The initial call for intervention in Libya was based on a fear that without NATO intervention, Gaddafi would set out on a course of killing thousands of Libyans. Some even raised the specter of genocide in Libya. The chances of Gaddafi following through on his most extreme threats has fallen substantially due to the intervention, but that does not mean that Libya is now peaceful or that there is no possibility of widespread violence in Libya. On the contrary, it is easy to imagine a scenario of factional fighting and thousands of civilian deaths unfolding in post-Gaddafi Libya.

Once Gaddafi goes there will be a political vacuum in Libya not unlike what has occurred in similar situations in other countries. The anti-Gaddafi forces will demonstrate themselves to be a diverse group with a range of political views and attitudes towards the U.S. After decades of the bizarre and authoritarian rule of Gaddafi, Libya has almost no functioning or democratic political institutions and lacks civil society built on traditions of trust and cooperation between citizens.
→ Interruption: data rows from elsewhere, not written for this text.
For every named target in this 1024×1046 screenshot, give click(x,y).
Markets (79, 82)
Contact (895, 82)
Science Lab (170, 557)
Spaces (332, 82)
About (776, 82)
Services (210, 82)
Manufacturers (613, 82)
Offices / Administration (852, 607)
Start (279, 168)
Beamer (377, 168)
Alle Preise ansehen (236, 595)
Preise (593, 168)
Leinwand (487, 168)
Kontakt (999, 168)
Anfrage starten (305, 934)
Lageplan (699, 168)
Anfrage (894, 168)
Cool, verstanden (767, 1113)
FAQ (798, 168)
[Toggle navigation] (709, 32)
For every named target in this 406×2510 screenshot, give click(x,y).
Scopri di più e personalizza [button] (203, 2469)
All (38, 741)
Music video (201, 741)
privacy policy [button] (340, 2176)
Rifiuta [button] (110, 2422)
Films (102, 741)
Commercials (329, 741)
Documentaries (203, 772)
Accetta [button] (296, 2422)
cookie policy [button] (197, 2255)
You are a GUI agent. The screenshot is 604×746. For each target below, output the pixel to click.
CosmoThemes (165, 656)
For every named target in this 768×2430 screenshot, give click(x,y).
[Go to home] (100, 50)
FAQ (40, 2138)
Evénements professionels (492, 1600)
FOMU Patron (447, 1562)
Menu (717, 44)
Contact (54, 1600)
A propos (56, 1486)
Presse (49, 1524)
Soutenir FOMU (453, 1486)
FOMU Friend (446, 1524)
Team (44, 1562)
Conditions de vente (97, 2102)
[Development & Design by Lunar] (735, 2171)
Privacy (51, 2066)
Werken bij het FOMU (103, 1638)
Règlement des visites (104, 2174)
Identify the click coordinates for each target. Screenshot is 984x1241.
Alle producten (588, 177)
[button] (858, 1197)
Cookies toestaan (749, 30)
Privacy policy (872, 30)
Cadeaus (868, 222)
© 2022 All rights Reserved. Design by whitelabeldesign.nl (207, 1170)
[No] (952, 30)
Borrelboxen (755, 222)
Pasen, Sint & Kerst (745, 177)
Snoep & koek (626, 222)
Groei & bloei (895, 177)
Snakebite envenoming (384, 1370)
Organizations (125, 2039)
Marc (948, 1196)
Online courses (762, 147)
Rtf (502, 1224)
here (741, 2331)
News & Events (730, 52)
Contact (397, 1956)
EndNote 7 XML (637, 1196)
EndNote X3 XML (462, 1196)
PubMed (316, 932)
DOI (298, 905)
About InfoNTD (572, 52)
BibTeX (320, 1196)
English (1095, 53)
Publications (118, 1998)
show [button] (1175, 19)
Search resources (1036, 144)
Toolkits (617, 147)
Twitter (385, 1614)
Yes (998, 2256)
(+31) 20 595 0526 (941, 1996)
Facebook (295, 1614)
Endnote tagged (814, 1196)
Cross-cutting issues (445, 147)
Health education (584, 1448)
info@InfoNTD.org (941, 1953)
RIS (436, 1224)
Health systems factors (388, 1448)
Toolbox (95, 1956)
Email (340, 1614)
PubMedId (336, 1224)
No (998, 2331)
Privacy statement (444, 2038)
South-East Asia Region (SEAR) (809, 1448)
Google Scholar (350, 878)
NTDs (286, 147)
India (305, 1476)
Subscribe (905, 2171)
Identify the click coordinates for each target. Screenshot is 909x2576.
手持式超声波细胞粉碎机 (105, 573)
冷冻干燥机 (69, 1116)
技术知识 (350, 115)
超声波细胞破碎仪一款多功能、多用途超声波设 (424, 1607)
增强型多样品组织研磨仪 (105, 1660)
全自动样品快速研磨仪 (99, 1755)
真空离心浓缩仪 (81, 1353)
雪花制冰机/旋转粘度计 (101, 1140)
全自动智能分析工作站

In this regard, post-Gaddafi Libya will look much like many other post-authoritarian regimes where civil conflict and violence have been part of the post-authoritarian political environment.

Additionally, as has been true of numerous other countries, a rudderless Libya stuck in political turmoil with no strong central government could further destabilize the region, become home to terrorists or otherwise create security threats for the U.S. Accordingly, there will be strong pull for the U.S. to seek to become involved in Libya as it has in other similar countries over much of the last quarter century.

All of the arguments for NATO, or the U.S., to continue to play a role in Libya after Gaddafi’s almost inevitable departure, and the problems which could arise if the west simply walks away from post-Gaddafi Libya could, and in fact should, have been anticipated before the intervention began. The logic for remaining involved in Libya will be powerful, which is precisely why it should have been part of the initial calculus for deciding whether or not to intervene. There is far too much precedent for the U.S. to have simply stumbled into a long term commitment in Libya, yet that appears to be a very real possibility.

This raises an interesting and abstract question about how the U.S. has so completely mastered the ability to believe in best case scenarios thus making the same mistakes over and over, but it also raises a very practical question about what the U.S. should do in Libya to avoid an expensive, long term commitment which may not end well. Unfortunately neither the abstract nor practical question has an easy answer.